De Romeinse schrijver Tacitus schreef in de eerste eeuw na Christus in de Origine et situ Germanorum over de woonplaatsen en leefwijze van de Germanen en de Bataven.
In de Historiae schreef hij over Gaius Julius Civilis: deze leidde de Bataafse Opstand tegen de Romeinen in de jaren 69 en 70 na chr.
Er zijn in de omgeving verscheidene vondsten gedaan, waaronder een zeldzaam Romeins olielampje met Christus-monogram uit de vierde eeuw. Deze bevestigen ook een periode van betrekkelijke rust en welstand.
Vanaf de Romeinse tijd weten we dus veel meer over de geschiedenis, omdat er vanaf dat moment naast archeologische vondsten ook schriftelijke bronnen beschikbaar zijn.
In de Vroege Middeleeuwen hadden de kloosters van Arras (Fr) en Werden (Dld) ver van huis bezittingen, waaronder boerderijen en gronden in onze omgeving.
In bewaard gebleven goederenlijsten en giftbrieven worden Oosterhout, Slijk-Ewijk en Loenen voor het eerst genoemd. De oudste vermelding van Oosterhout (Ostreholt) en Loenen (Lona) komen voor op documenten uit de 11e eeuw.
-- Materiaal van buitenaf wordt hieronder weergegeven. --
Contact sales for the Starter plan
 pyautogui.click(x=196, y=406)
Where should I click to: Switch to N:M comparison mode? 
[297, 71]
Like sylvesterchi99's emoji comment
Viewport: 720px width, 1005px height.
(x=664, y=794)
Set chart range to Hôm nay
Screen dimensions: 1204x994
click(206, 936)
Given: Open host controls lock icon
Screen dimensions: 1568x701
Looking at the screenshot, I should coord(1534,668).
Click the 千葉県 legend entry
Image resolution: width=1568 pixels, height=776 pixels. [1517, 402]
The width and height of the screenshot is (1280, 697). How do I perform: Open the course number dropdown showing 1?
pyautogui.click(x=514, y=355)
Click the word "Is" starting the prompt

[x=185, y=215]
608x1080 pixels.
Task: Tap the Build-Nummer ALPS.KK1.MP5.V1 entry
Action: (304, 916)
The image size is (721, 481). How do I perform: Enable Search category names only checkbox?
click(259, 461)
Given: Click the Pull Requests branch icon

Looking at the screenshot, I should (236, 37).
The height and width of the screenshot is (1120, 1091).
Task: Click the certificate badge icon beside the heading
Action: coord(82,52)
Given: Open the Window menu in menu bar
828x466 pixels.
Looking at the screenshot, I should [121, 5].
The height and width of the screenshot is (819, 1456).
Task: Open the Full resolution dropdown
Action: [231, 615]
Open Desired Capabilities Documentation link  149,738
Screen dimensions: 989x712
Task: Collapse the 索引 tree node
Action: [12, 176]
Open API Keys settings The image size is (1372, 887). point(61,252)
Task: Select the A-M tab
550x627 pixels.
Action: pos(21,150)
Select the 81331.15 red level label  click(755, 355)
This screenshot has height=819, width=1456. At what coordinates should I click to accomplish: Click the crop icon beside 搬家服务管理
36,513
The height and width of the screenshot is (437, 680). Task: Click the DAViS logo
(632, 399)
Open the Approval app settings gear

Slijk-Ewijk (Euuic Silec) is te vinden op een lijst uit het jaar 855. Over de exacte ouderdom en de echtheid van de documenten zijn de meningen echter verdeeld.
Vanaf het begin van de 14e eeuw werden de dijken en afwateringen centraal beheerd door het ambt van Over-Betuwe, het latere polderdistrict en nu waterschap.
Dat kon desondanks niet voorkomen dat de dijken langs de Waal bij hoog water en ijsgang verschillende keren bezweken. De oude dorpskern van Oosterhout en grote delen van Loenen en Wolferen zijn daarbij weggespoeld. Op de plaats van de dijkbreuken ontstonden diepe kolken, waarvan er nu nog een aantal het landschap sieren. De laatste natuurlijke doorbraak was in 1820 bij Oosterhout. In de werkruimte van de historische kring is een maquette te zien van het verdronken dorp.